The second restitution scheme is for E.U. producers of certain non-food industrial products that are not protected from imports from third countries. “The subsidy,” Mr. Kluzer said, “is again meant to compensate the difference between the price of cereals in the E.U. and the world market price. But again, it compensates only a part of the difference.”
Mr. Kluzer agreed with U.S. statements that E.U. companies using European starch were paying more than the Union's export customers. The subsidies or restitutions on starch are declining as the gap between E.U. cereal prices and world market prices narrows, according to Mr. Kluzer.
The European starch representatives also challenged statements by some U.S. gluten producers that by 1996, E.U. production of wheat starch would exceed production of maize starch. “The absolute figures are wrong,” Mr. Veerman said. “The production figures they have been citing are for utilization of raw material, not production of finished product.”
They also disagreed with statements by U.S. companies that a conversion of starch plants from maize to wheat would further encourage E.U. wheat gluten production. In only one specific case is a new wheat-based plant planned to replace a maize plant for reasons specific to the situation, Mr. Kluzer said.

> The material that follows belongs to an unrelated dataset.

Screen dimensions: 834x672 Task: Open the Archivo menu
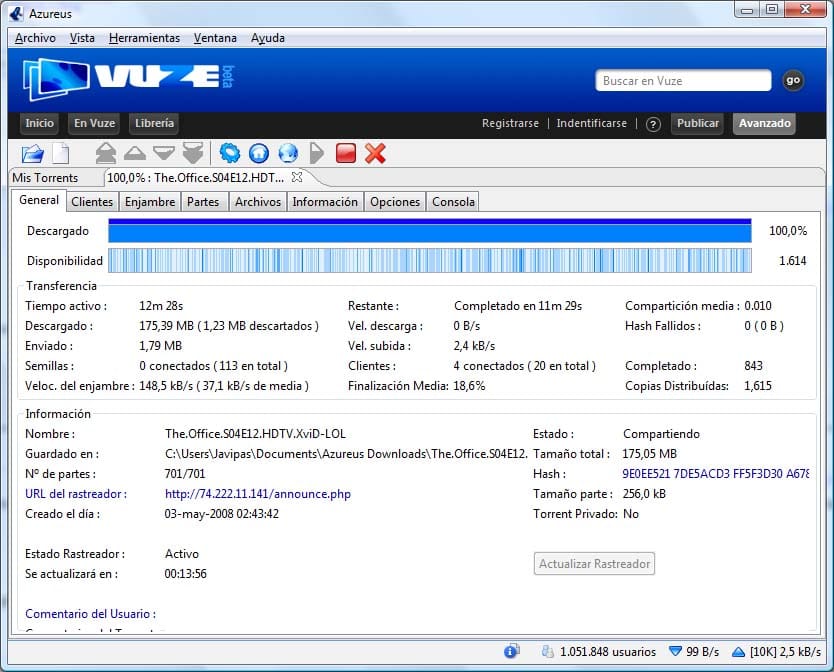[x=35, y=38]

“We have made the economic calculation several times,” he said. “If you need new capacity, a new plant, you have a better return on your investment if you use wheat rather than maize. But ... you could never justify tearing out or idling an existing maize wet milling plant and replacing it with a wheat wet milling plant. The technology and machinery are completely different.”
Mr. Kluzer, Mr. Veerman and other industry representatives have made several trips to the United States in recent months to meet with government officials as well as baking and other food industry executives on the wheat gluten import dispute.
“We are trying to calm things down because we think there is no problem,” Mr. Kluzer said. “If a problem exists, it is not from us exporting wheat gluten to the U.S. Maybe the U.S. industry has problems. So we are busy trying to make people understand the other side.” In meeting with bakers and other users, Mr. Veerman said, the E.U. representatives have learned that customer interest is to have access to reliable product, with the quality they want, at a justifiable price.
“Their main concern is that if, as a result of the U.S. companies' actions, there would be a restriction on imports through a quota or a countervailing duty, that would raise the price of gluten,” he said.
“Our mission ... is to inform the millers and bakers that, whether they like it or not, they may be drawn into a tight and expensive situation.” Mr. Veerman said. “And if gluten becomes expensive, it will not be to the benefit of the European producers. We will not reap the benefit of that price increase, because access to the U.S. market will be cut off.”